まず、スヌーピングとスプーフィングの意味について。
【snoop】(スヌーピングの動詞)
意味:詮索する、嗅ぎ回る。ネットワークの分野で使うときは「盗み見る」という意味あいで使われる。
【spoof】(スプーフィングの動詞)
意味:だます、偽る。ネットワークの分野で使うときも「だます」という意味あい。
で、スヌーピングやスプーフィーングが使われるネットワーク用語には以下のものがあります。
■スヌーピング
DHCPスヌーピング、IGMPスヌーピング、など。思いつくのはこれぐらい。
DHCPスヌーピングがどういうものかというと、スイッチが搭載している機能のことです。DHCPパケットを「盗み見」して、不正なDHCPサーバーからのIPアドレスの払い出しを防ぐ機能です。スイッチには正規のDHCPサーバーがつながっている信頼できるポートを設定して、そこから払い出されたIPアドレスを各ポート(クライアント)に転送します。ちなみに、不正なDHCPサーバーになりすまして偽のIPアドレスを払い出す攻撃をDHCPスプーフィングと言います。

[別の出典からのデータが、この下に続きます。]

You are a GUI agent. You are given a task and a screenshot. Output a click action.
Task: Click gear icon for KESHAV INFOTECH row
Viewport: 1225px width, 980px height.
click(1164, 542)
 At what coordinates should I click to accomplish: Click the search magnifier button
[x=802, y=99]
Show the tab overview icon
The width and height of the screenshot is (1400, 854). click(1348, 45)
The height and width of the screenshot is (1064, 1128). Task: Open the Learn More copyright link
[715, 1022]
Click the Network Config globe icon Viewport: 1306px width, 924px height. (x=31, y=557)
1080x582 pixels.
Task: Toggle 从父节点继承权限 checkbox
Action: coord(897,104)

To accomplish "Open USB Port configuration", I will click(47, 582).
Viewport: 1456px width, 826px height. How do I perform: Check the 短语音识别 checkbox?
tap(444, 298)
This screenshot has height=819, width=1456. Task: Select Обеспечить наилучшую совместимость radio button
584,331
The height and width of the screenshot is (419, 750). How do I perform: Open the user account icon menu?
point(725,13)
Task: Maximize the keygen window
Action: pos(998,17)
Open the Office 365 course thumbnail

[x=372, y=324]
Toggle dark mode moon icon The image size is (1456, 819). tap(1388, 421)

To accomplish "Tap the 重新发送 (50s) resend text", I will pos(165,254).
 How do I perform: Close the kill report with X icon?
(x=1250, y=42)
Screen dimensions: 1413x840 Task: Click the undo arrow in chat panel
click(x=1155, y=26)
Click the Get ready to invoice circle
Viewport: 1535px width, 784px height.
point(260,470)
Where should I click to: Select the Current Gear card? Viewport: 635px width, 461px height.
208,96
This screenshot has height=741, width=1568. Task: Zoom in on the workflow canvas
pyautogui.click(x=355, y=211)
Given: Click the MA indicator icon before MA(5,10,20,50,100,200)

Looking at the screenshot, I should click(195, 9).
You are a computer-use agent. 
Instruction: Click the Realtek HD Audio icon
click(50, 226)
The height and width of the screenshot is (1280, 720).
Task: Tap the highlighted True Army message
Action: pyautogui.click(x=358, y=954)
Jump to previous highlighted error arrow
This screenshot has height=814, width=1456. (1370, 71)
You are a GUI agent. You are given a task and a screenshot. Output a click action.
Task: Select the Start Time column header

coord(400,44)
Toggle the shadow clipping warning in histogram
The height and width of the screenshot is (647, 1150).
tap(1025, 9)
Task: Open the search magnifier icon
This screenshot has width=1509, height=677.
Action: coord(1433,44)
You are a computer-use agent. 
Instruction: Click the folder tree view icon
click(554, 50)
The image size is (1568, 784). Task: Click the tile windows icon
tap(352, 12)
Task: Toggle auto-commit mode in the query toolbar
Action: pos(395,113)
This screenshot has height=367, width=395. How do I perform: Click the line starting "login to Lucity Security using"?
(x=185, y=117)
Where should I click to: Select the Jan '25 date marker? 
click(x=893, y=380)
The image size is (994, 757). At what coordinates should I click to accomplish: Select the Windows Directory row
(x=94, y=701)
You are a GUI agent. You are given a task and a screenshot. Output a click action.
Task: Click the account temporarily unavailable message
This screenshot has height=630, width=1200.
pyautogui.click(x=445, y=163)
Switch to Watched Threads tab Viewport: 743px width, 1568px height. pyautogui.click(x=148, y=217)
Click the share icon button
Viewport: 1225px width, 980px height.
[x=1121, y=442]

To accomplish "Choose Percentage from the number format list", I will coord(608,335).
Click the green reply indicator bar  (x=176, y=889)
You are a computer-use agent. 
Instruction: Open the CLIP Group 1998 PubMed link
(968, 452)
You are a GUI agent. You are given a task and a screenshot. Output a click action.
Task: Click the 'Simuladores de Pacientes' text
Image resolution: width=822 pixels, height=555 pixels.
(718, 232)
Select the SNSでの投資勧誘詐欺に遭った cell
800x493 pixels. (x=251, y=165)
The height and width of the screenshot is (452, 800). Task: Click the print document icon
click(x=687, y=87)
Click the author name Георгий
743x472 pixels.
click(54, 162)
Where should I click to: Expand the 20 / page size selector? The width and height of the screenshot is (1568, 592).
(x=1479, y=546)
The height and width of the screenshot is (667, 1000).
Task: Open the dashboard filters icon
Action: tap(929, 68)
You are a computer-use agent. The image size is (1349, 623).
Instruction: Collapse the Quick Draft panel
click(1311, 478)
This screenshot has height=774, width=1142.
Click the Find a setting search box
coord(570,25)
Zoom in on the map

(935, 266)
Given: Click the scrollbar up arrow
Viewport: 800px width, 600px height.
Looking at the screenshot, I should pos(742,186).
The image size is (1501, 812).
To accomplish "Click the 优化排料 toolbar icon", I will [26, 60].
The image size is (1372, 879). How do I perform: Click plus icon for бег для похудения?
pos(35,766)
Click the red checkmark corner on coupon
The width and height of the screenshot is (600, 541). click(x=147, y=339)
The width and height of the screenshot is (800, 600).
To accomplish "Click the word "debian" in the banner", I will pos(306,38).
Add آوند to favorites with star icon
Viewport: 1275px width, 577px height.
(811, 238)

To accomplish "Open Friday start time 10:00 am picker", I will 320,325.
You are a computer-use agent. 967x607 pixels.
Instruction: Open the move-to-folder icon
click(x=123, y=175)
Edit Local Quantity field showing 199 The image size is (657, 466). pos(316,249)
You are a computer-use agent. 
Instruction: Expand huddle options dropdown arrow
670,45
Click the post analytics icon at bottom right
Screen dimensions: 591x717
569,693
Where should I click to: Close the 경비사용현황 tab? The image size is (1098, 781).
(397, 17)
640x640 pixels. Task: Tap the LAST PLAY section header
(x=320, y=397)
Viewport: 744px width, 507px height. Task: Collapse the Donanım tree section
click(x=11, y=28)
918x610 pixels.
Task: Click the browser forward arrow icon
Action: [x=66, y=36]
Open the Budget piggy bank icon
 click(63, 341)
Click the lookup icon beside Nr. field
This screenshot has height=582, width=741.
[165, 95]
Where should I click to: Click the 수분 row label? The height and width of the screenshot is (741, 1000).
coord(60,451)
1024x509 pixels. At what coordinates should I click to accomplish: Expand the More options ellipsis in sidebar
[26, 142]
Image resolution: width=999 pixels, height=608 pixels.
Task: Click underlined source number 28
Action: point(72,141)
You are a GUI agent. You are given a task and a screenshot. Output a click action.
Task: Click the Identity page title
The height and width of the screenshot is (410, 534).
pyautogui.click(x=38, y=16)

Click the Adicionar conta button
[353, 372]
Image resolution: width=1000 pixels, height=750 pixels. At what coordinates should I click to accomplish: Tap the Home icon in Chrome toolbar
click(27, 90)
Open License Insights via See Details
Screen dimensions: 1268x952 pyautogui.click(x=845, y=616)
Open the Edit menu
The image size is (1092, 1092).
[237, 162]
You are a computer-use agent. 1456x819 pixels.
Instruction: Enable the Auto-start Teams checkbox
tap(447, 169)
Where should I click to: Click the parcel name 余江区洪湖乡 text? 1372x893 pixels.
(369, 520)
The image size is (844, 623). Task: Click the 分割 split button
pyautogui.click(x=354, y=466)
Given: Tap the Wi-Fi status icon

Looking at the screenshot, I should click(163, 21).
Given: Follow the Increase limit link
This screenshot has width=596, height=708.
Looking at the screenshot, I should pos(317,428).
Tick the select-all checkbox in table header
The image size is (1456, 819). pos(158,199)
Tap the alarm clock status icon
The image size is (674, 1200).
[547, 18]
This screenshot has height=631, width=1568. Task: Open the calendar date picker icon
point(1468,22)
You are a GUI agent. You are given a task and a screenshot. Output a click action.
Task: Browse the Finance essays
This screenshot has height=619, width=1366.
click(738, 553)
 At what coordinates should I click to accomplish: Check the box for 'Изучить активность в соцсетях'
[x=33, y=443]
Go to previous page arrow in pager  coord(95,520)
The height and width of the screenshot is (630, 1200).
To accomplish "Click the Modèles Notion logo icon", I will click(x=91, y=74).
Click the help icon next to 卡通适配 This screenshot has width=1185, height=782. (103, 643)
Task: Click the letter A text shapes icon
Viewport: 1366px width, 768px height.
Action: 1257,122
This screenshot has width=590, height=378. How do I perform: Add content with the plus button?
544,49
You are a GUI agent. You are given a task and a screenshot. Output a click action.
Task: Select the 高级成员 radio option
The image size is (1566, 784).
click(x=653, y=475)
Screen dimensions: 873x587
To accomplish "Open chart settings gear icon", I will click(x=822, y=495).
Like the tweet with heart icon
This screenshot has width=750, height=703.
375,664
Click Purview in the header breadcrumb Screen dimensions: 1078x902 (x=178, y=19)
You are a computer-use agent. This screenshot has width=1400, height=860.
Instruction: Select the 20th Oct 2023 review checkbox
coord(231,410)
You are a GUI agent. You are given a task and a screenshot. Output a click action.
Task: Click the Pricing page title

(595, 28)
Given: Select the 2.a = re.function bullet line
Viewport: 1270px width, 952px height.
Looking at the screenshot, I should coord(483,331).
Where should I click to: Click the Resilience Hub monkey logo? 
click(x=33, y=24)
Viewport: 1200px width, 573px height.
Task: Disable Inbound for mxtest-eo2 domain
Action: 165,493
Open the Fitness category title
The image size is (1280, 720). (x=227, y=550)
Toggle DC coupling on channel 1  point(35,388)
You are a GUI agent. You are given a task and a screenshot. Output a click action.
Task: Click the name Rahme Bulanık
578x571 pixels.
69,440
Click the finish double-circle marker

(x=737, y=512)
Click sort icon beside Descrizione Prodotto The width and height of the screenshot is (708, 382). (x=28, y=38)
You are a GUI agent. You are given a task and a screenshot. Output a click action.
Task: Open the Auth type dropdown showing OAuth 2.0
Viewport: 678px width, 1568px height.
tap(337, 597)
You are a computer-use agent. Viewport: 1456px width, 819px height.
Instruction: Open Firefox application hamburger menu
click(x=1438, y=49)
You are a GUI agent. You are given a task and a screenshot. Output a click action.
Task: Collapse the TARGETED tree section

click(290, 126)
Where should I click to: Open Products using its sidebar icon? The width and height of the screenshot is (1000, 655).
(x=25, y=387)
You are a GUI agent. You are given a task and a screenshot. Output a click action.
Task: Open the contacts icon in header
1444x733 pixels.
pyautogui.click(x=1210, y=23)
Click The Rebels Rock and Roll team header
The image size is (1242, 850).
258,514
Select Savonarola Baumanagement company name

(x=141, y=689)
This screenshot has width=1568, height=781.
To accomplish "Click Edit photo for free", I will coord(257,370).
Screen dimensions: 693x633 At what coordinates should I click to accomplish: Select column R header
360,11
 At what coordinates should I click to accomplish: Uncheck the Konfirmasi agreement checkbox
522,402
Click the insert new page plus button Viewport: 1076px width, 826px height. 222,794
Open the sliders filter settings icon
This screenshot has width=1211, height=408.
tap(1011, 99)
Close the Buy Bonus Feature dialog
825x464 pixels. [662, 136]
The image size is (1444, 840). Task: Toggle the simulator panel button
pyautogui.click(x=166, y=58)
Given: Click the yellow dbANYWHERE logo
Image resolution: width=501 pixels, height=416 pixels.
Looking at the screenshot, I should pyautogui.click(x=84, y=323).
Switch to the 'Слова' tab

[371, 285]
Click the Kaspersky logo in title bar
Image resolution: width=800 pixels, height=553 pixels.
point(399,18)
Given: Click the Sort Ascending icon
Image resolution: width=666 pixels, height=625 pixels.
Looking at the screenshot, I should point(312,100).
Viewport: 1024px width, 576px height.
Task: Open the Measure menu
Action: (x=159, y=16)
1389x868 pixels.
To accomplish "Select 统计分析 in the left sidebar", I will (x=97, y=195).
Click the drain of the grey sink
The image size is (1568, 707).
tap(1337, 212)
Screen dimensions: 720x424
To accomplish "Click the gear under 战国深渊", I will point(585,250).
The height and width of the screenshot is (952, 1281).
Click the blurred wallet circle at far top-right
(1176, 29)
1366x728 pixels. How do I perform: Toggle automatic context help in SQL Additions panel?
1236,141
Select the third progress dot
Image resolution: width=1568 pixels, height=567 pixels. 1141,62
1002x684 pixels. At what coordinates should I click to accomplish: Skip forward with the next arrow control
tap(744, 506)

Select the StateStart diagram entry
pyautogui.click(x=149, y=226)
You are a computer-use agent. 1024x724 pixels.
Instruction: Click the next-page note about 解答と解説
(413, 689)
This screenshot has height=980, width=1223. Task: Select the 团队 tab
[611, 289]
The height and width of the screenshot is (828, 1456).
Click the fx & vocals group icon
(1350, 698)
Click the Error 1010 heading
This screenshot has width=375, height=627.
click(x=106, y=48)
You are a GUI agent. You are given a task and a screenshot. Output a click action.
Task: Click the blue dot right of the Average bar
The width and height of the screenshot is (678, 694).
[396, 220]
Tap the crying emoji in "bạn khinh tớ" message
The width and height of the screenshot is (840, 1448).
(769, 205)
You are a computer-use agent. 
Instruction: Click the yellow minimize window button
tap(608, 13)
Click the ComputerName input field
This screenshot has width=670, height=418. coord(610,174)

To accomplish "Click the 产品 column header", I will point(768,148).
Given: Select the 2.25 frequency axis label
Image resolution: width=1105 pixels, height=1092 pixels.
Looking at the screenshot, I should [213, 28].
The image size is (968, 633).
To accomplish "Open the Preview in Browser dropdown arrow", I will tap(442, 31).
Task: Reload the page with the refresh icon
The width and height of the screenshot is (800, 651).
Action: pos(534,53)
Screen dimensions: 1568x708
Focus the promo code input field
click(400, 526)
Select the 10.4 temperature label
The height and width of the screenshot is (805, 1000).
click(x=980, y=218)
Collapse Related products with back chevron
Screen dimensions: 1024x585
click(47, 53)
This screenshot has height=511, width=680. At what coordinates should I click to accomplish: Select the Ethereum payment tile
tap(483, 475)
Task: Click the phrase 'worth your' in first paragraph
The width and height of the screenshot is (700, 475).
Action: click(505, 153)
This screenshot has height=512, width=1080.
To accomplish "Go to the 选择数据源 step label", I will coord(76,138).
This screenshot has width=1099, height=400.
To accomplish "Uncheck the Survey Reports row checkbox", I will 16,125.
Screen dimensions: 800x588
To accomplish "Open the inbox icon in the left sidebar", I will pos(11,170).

IGMPスヌーピングについてですが、これもスイッチが搭載している機能のことです。スイッチはマルチキャストパケットを「盗み見」して、マルチキャストを受信するクライアントにのみパケットを転送する機能です。通常、マルチキャストパケットはスイッチの全ポートにフラッディング(転送)されるのですが、それでは不要なパケットをクライアントに渡してしまうためスイッチで抑制できるようにしています。前回の記事の後半でIGMPスヌーピングについて書いているので見てみてください。
■スプーフィング
ARPスプーフィング、IPスプーフィング、など。
ARPはIPアドレスからMACアドレスを解決するプロトコルですが、ARPスプーフィングはこのARP要求に対して偽のARP応答を返すことです。攻撃手法として使われます。これにより正しくないARPテーブルのエントリが作成されてしまい、本来の通信先ではない相手にパケットが送られることになります。ただセキュリティ製品の中には意図的にこの仕組みを使っているものもあって、わざとパケットを自分に向けて(自分を通すようにして)パケットをチェックしたりしています。
IPスプーフィングは、送信元のIPアドレスを偽のものにしてパケットを送ることです。こちらはほぼ攻撃目的で使われることが多いと思います。DoS攻撃の際など送信元のIPアドレスを偽って、攻撃者の特定を困難にしたりします。